| Artikel |
-=-=-

10 Het collectieve bewustzijn
Volgens de sociale wetenschappers Sorokin en Durkheim is de maatschappij iets buiten en iets binnen ons. De maatschappij heeft een objectief en subjectief aspect (concrete sociale structuren en een collectief bewustzijn). Het collectief bewustzijn van een groep mensen is het geheel van de met elkaar in wisselwerking staande menselijke geesten. Het collectief bewustzijn en de maatschappelijke structuren zijn de binnen- en buitenkant van dezelfde werkelijkheid. Zichtbare maatschappelijke structuren zijn manifestaties van onzichtbaar collectief bewustzijn.
Het collectief bewustzijn is de basis van alle maatschappelijke (sub)structuren. De technologische, economische, politieke, sociale, culturele, onderwijskundige en religieuze substructuren zijn verbonden door dit collectief bewustzijn. Alle individuen, die deel uitmaken van deze substructuren en die samen het collectief bewustzijn vormen, zijn verbonden door een ‘veld’ van collectief bewustzijn. Het collectief bewustzijn is de integrerende, innerlijke structuur van een maatschappij (Ransijn 1985). Het collectief bewustzijn is een cruciale factor in processen van maatschappelijke verandering, omdat het de interacties tussen de verschillende maatschappelijke substructuren en factoren faciliteert. Het is onmogelijk om alle interdependente substructuren tegelijkertijd te veranderen. Alleen de factor die alle substructuren en hun bouwstenen (individuele actoren dus) verbindt, kan holistische verandering bewerkstelligen. Het collectief bewustzijn is een soort ‘onzichtbare hand’ die de dingen bij elkaar houdt en die een orkestrerende kwaliteit heeft. Het geloof in de ‘onzichtbare hand’ van de vrije markt is een niet wetenschappelijk te funderen vooronderstelling, zoals een (helaas slechts kleine) minderheid van economen betoogt (Van Eijk 2010b). De effecten in het dagelijkse leven van de ‘onzichtbare hand’ van het collectieve bewustzijn zijn echter te voorspellen en wetenschappelijk te toetsen, zoals hieronder wordt aangegeven.

-=-=-

| Inhoud dataset |

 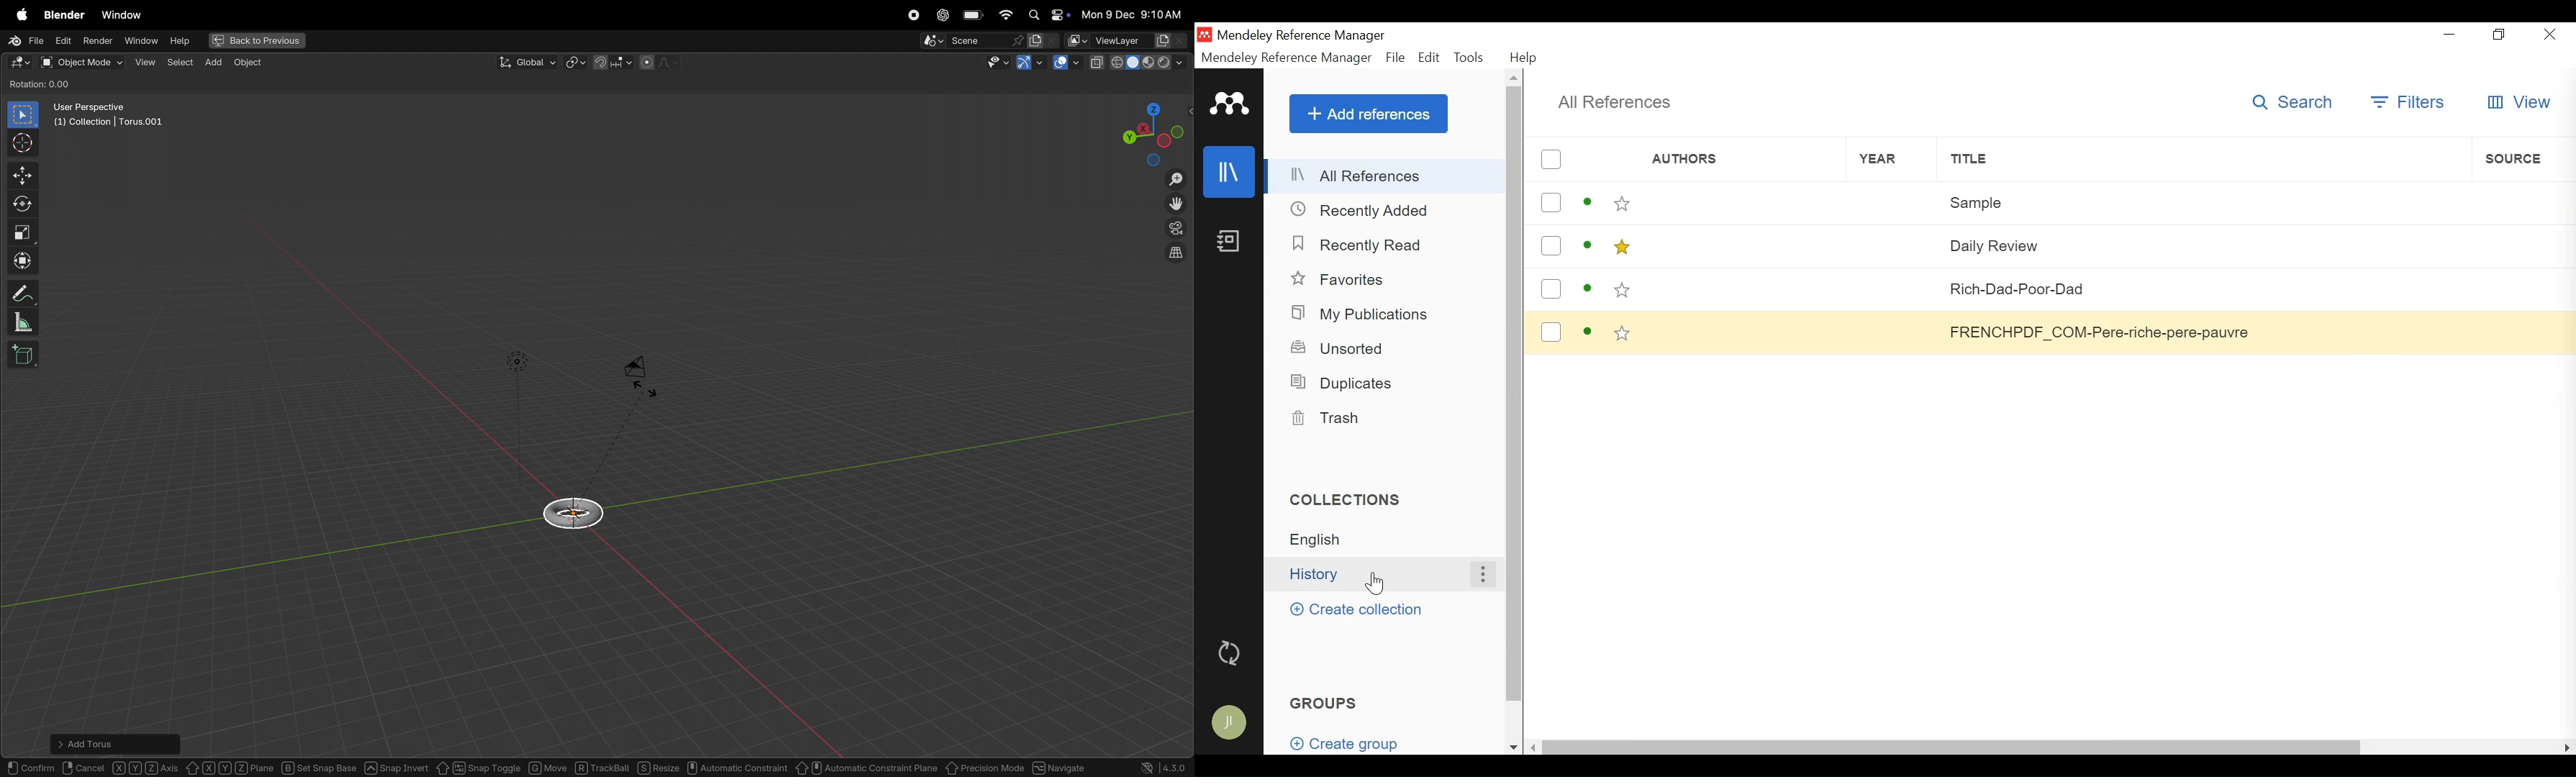 What do you see at coordinates (1482, 574) in the screenshot?
I see `More Options` at bounding box center [1482, 574].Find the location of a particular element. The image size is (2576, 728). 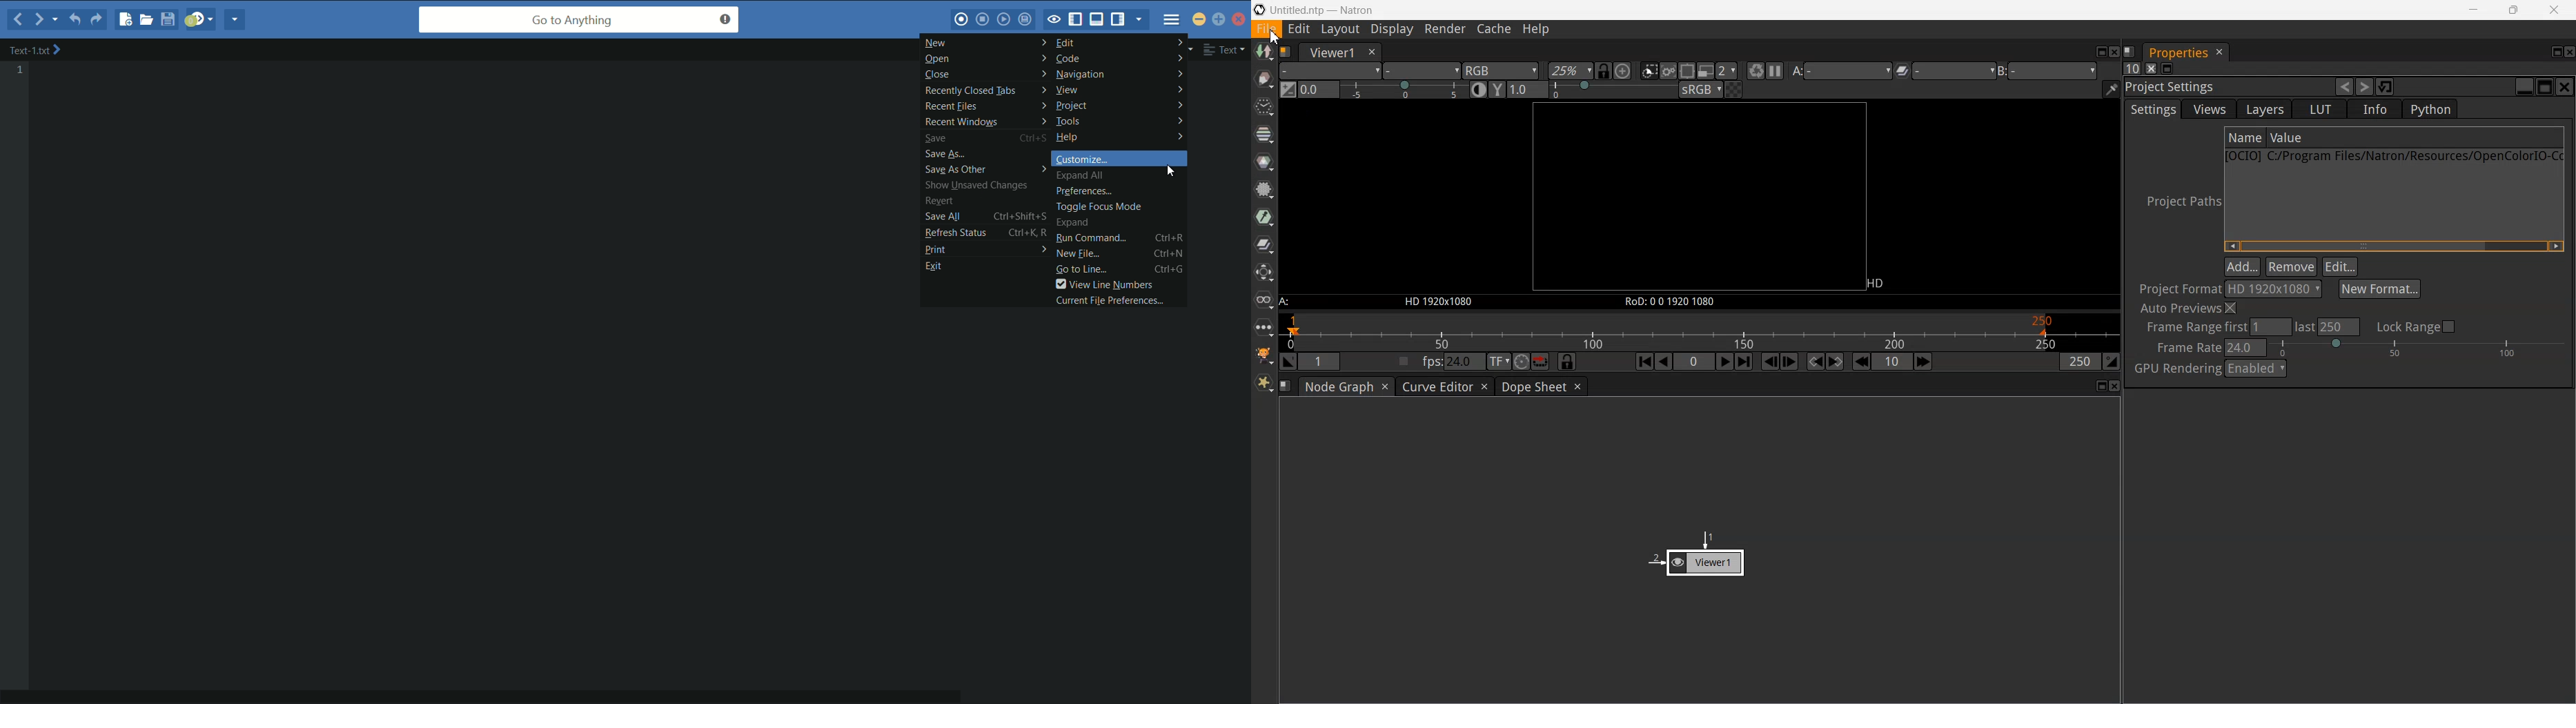

show/hide right pane is located at coordinates (1118, 20).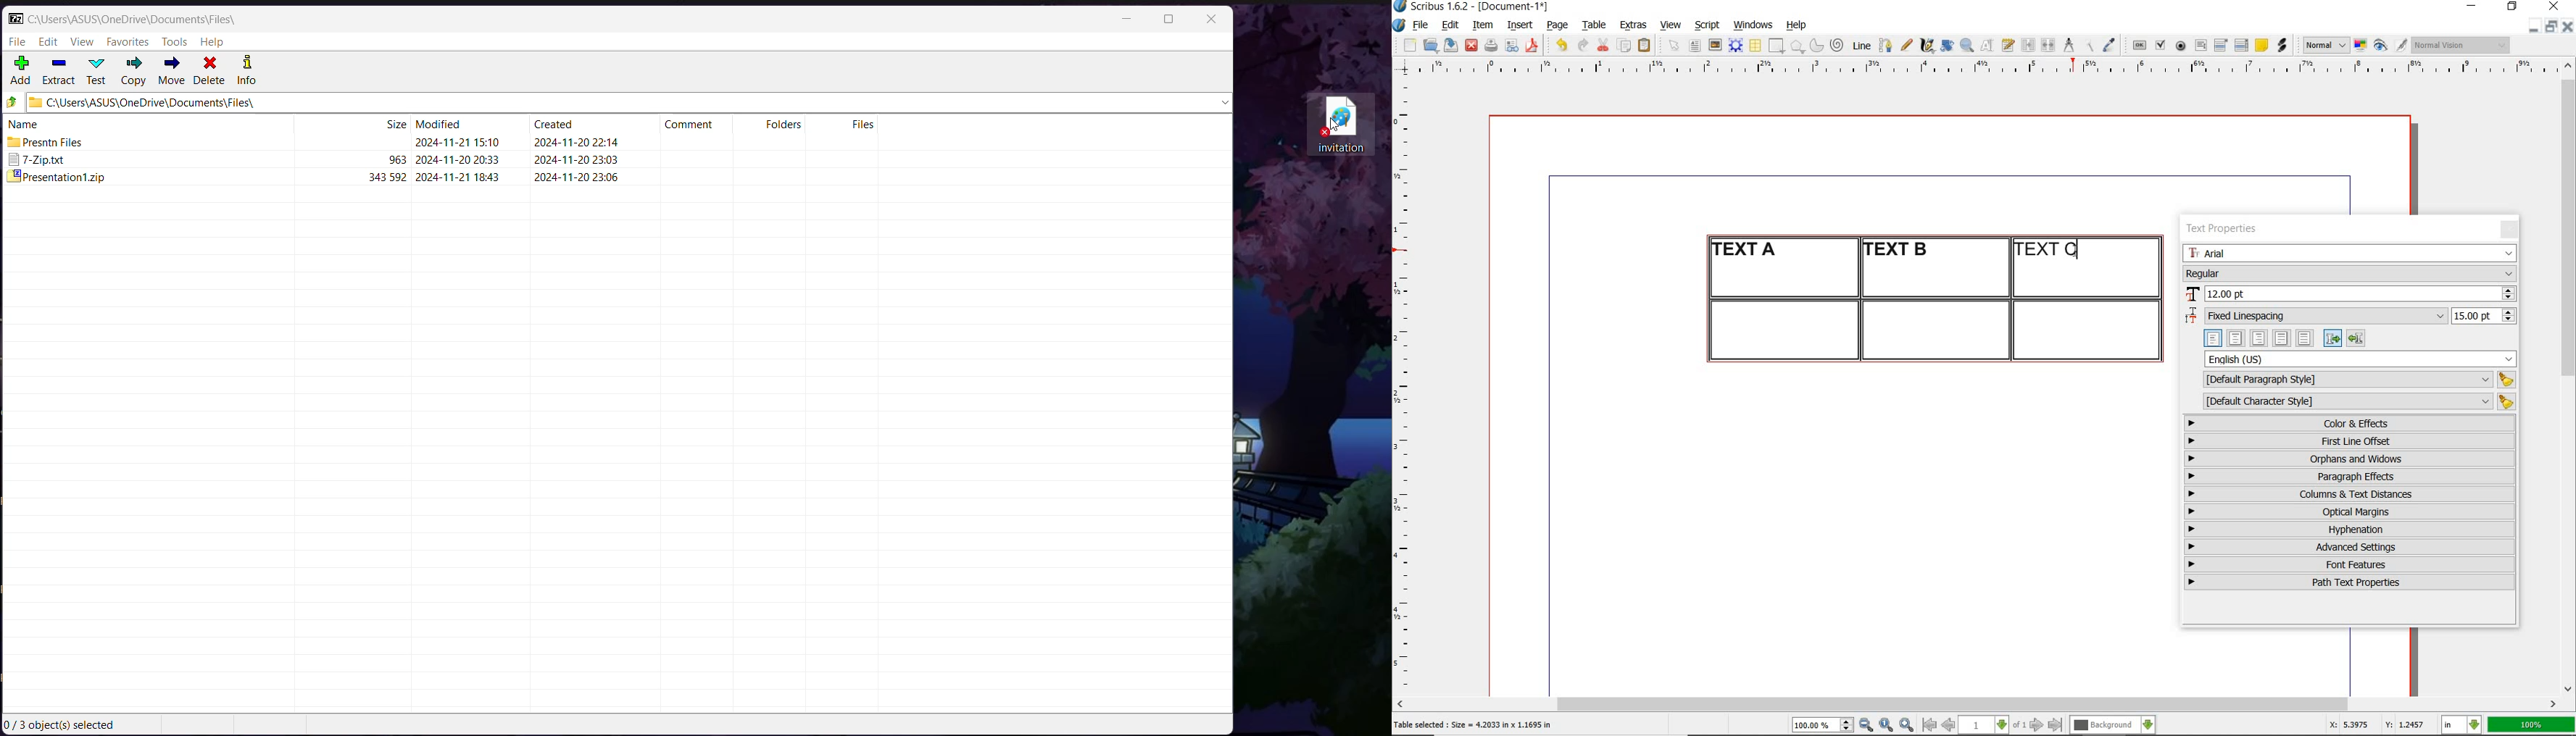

-=-=-

| Opdracht |
Kopieer uit het artikel over het collectieve bewustzijn letterlijk de passage die begint met "10 Het collectieve" en doorloopt tot en met "onzichtbaar collectief bewustzijn.".

| Uitwerking |
10 Het collectieve bewustzijn
Volgens de sociale wetenschappers Sorokin en Durkheim is de maatschappij iets buiten en iets binnen ons. De maatschappij heeft een objectief en subjectief aspect (concrete sociale structuren en een collectief bewustzijn). Het collectief bewustzijn van een groep mensen is het geheel van de met elkaar in wisselwerking staande menselijke geesten. Het collectief bewustzijn en de maatschappelijke structuren zijn de binnen- en buitenkant van dezelfde werkelijkheid. Zichtbare maatschappelijke structuren zijn manifestaties van onzichtbaar collectief bewustzijn.